If you missed the disastrous events of Thursday’s Olympic women’s skating – and the term “women” should be used lightly here, as many of the fabled sport’s stars are pre-adult teens badly in need of hugs – it’s safe to say the door just slammed shut on any fondness many of us once had for the Games.
Lots of factors had been sounding the death knell for the Olympics for some time: The decline of network television dominance. The repeated allegations of corruption within the IOC. The profoundly jarring juxtaposition of a sporting event allegedly about world peace held in a country that regularly commits crimes against humanity.

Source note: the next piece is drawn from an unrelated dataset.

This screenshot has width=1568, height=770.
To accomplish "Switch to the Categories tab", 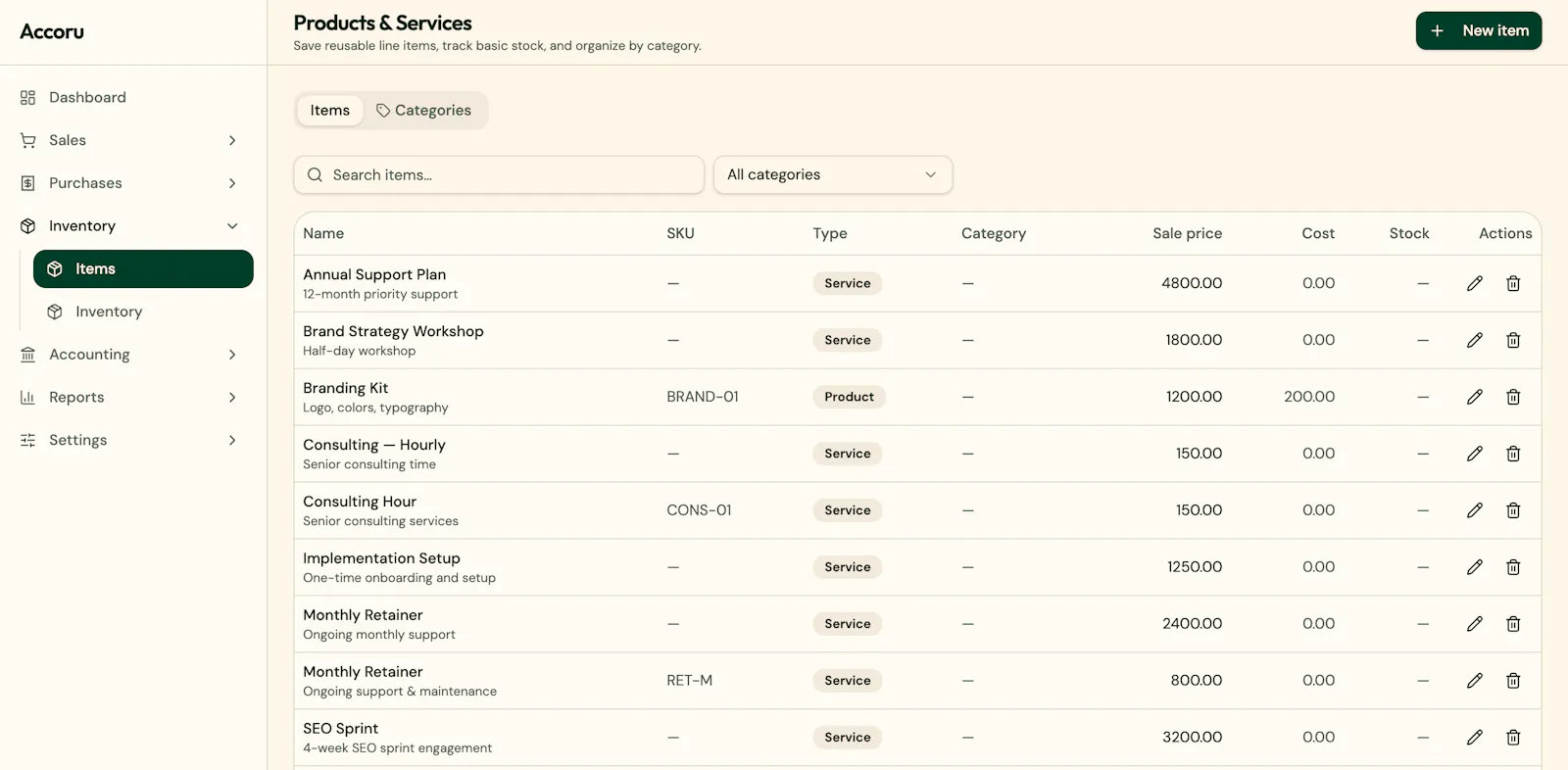I will point(423,111).
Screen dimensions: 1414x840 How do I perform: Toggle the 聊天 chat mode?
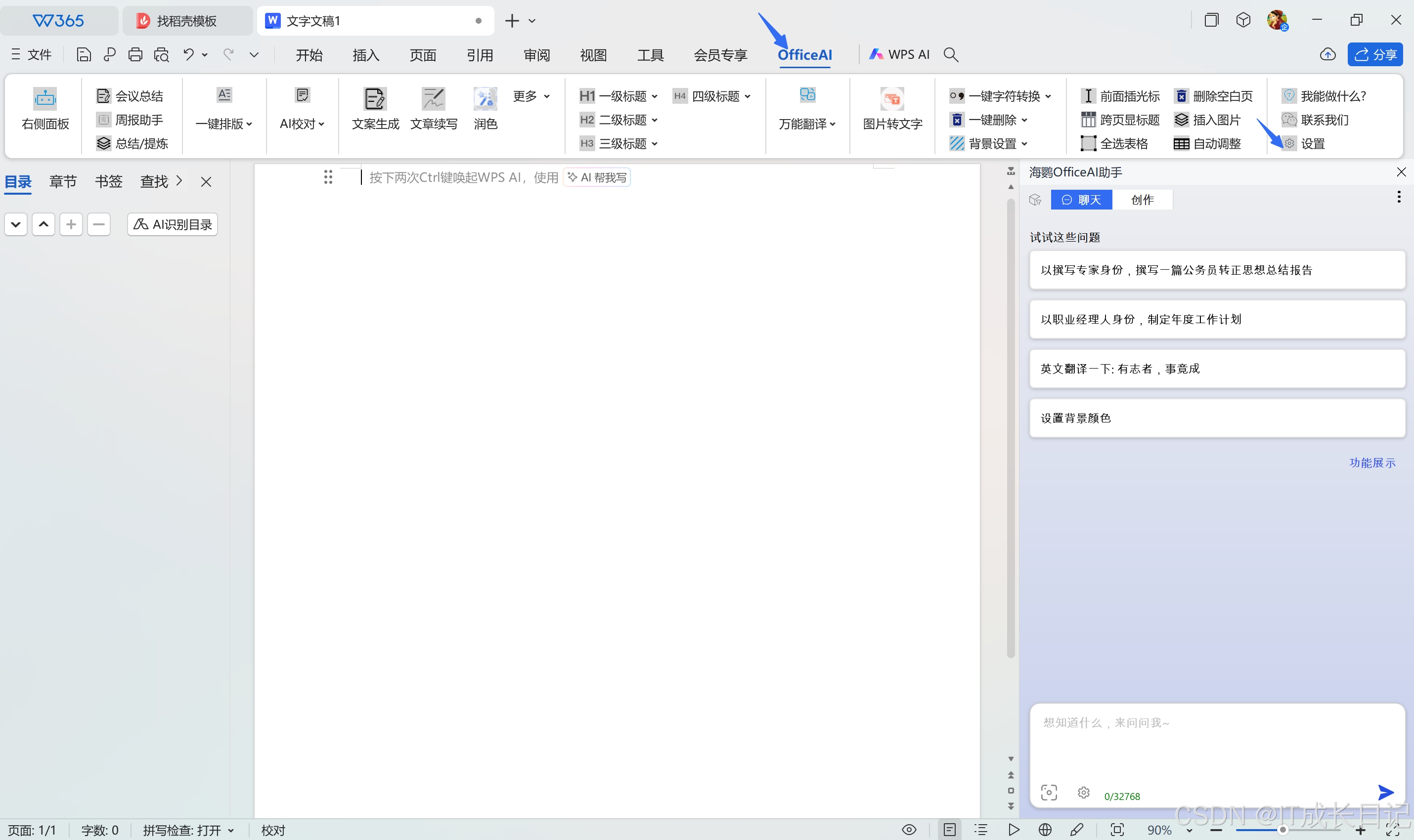pos(1081,200)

But the surreal, disturbing, heart-wrenching final of the Olympics’ crown-jewel sport possibly did more damage than any of those things combined. (Here’s a link to a Slate recap, if you missed it.) For viewers at home, it was hard to know which young Russian woman to feel the most sorry for – the 15-year-old star Kamila Valieva, clearly broken by doping allegations, or Alexandra Trusova, the 17-year-old who didn’t win gold despite all the quads, or the actual gold medalist, Anna Shcherbakova, also 17, who appeared vacant and forlorn, clutching a stuffed animal, in what should have been her “Olympic Glory” moment.
The anguish speaks to abusive training conditions, where young athletes are manipulated and the pressure to win so high-stakes that coaches appear to stop at nothing (not the least of which is banned heart medication) to get there. After a moment like Thursday’s final, it’s hard to imagine that we wouldn’t see much-need changes in the future, including a raising of the minimum age to 18 for the health of athletes and their sports.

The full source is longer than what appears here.